Looking ahead, demand for cement appears to remain strong, with a range of construction and national infrastructure projects under way or in the pipeline (see overview). According to N’Goh, cement consumption has been growing between 8% and 10% annually in recent times, and is forecast to continue to expand at a similar rate in coming years, as projects under government initiatives take form.
Capacity Increase
Imports to supply projects are set to fall in the near future, though, as hurdles at the port and transporter level dissipate and new capacity at local facilities come online to boost national production. One of the country’s major producers, Moroccan firm Les Ciments de l’Afrique, opened a 1m-tonne per annum (tpa) facility in San Pedro in November 2017, built at a cost of CFA35bn (€52.5m). Capacity at the plant will be expandable to 2m tpa in the future. The firm announced plans to follow this in 2019 with another plant in Bouaké, with an initial capacity of 500,0000 tpa, expandable to 1m tpa. The cost of that facility is estimated at CFA25bn (€37.5m). The company has been rapidly growing its local production, having launched its first facility in Côte d’Ivoire in 2013 at Abidjan, which had an initial capacity of 500,000 tpa. This figure was doubled to 1m tpa in June 2016.

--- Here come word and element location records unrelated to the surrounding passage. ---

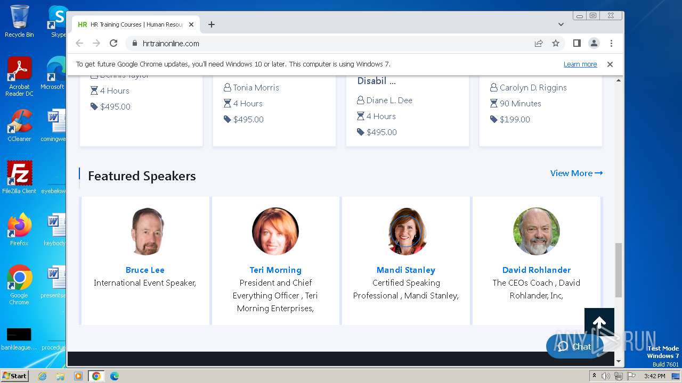Open Bruce Lee's speaker profile link
Image resolution: width=682 pixels, height=383 pixels.
[x=145, y=270]
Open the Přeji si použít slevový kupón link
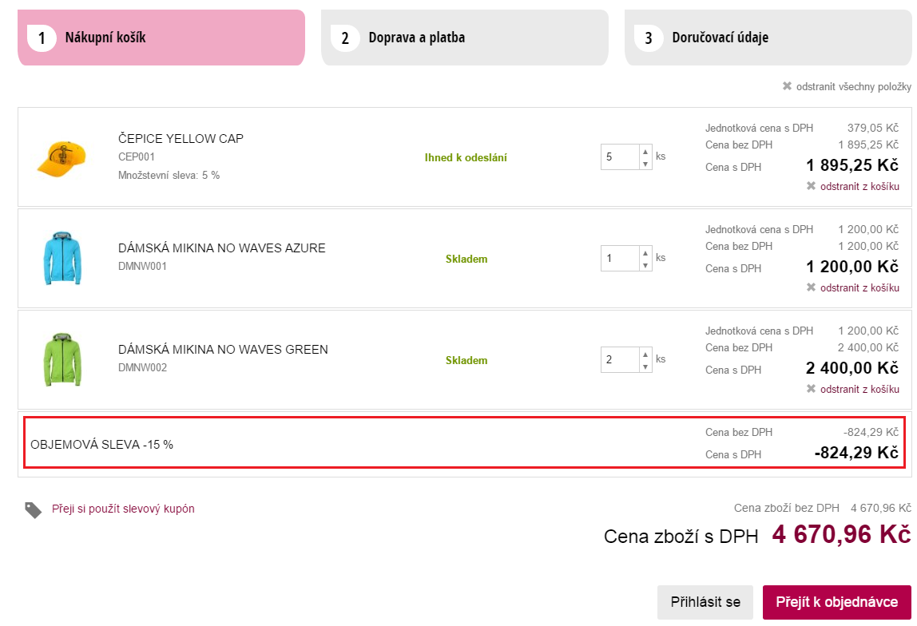The height and width of the screenshot is (626, 917). coord(123,509)
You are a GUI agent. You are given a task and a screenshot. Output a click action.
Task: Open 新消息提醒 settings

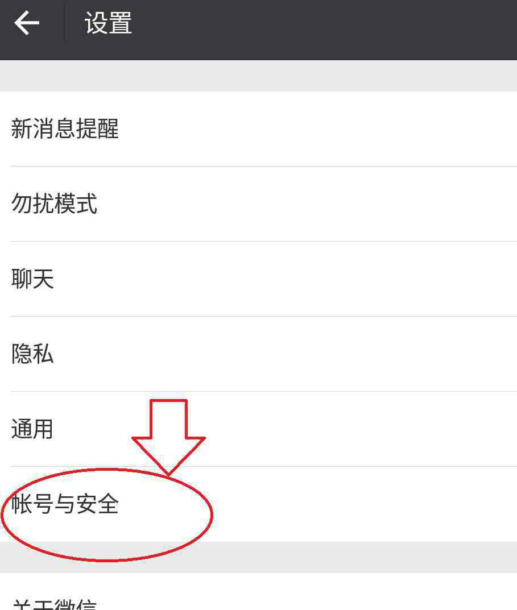click(258, 129)
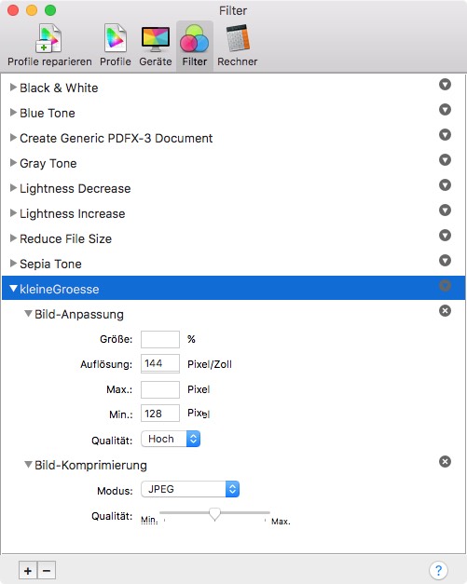Open the Qualität Hoch dropdown
Screen dimensions: 467x584
coord(171,439)
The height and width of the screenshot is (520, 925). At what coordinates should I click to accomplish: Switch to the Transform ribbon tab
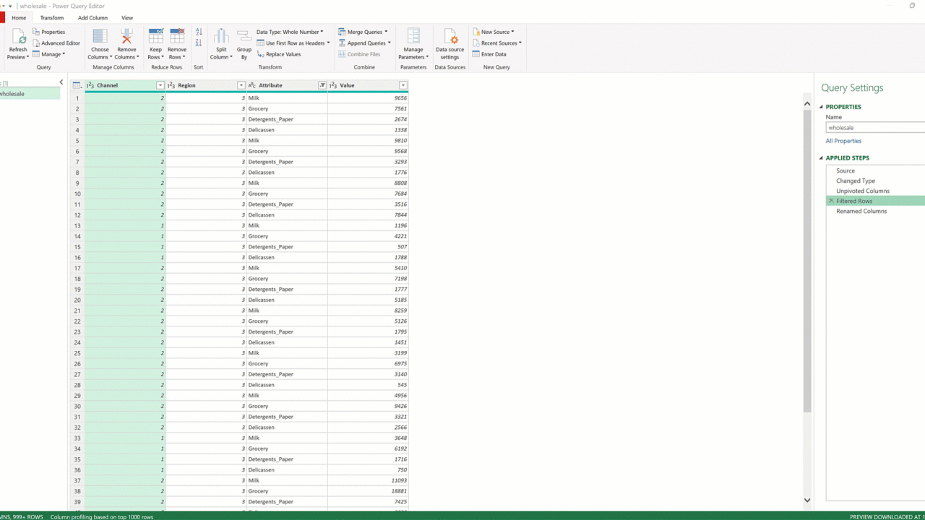coord(52,17)
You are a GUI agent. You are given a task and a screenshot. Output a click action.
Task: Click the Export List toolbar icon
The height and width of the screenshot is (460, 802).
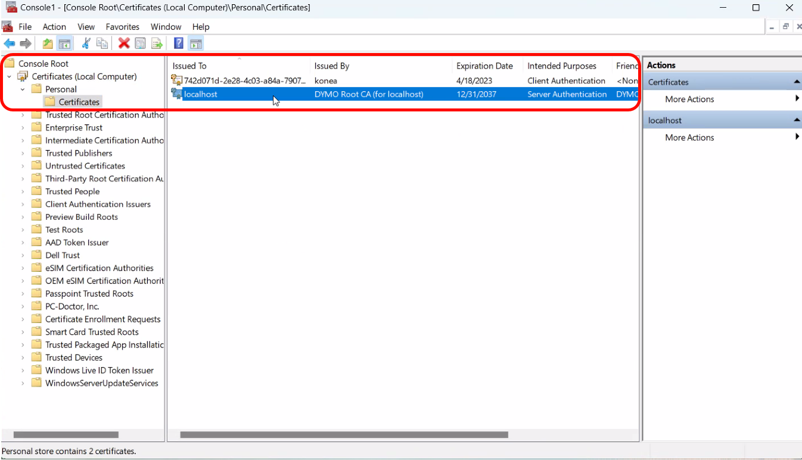[157, 43]
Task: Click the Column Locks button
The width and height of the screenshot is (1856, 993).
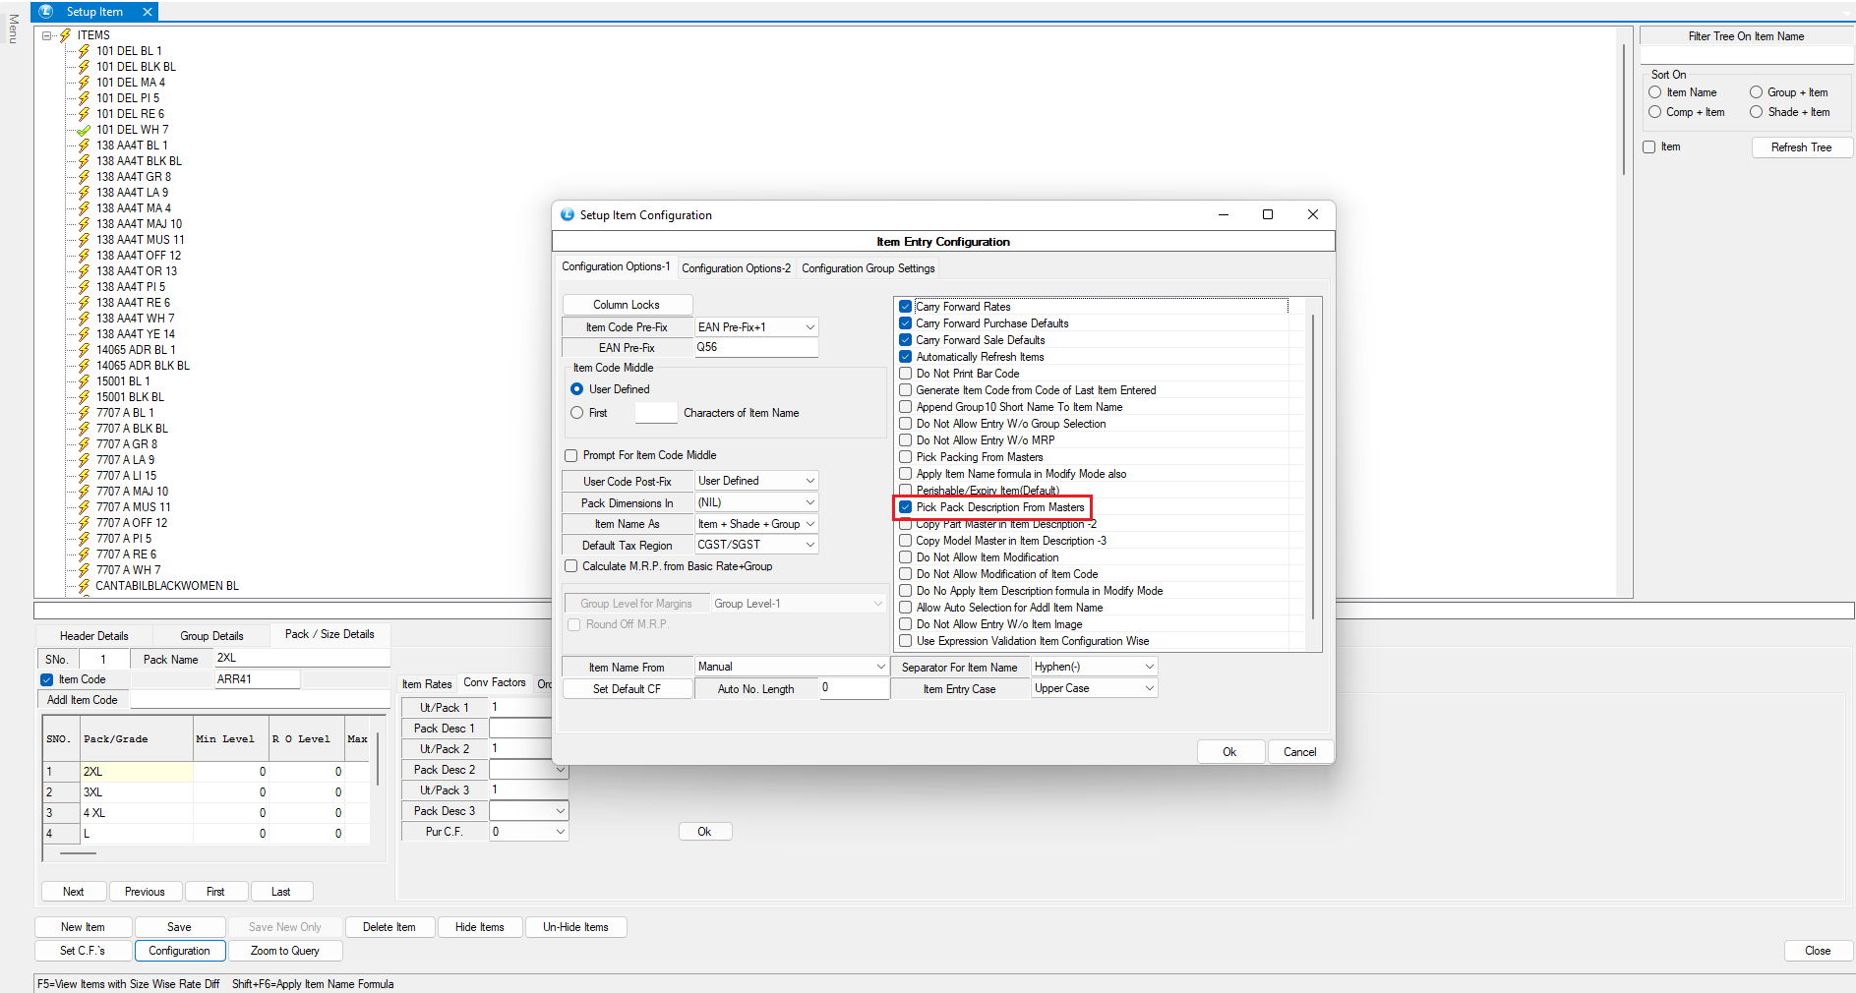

LafargeHolcim Côte d’Ivoire has also been stepping up its production capacity. In May 2017 the firm acquired a new grinder, bought at a cost of CFA15bn (€22.5m), which has doubled maximum output at its factory in Abidjan from 1m tpa to 2m tpa. Furthermore, in August 2016 Nigerian firm Dangote Cement announced plans to build a 3m-tpa grinding plant. However, industry figures told OBG in mid-2017 that it was unclear if construction of the plant was going ahead.
According to the Association of Cement Producers of Côte d’Ivoire, the country’s annual cement demand is around 3.6m tones, while production capacity reached 4.15m tones in 2017 as a result of the expansions. While recent projects may prove sufficient in reducing the pressure on availability and bringing down cement prices, N’Goh told OBG he believes a price war is likely to occur in 2018, as the capacity upgrades push supply ahead of demand for the first time in several years.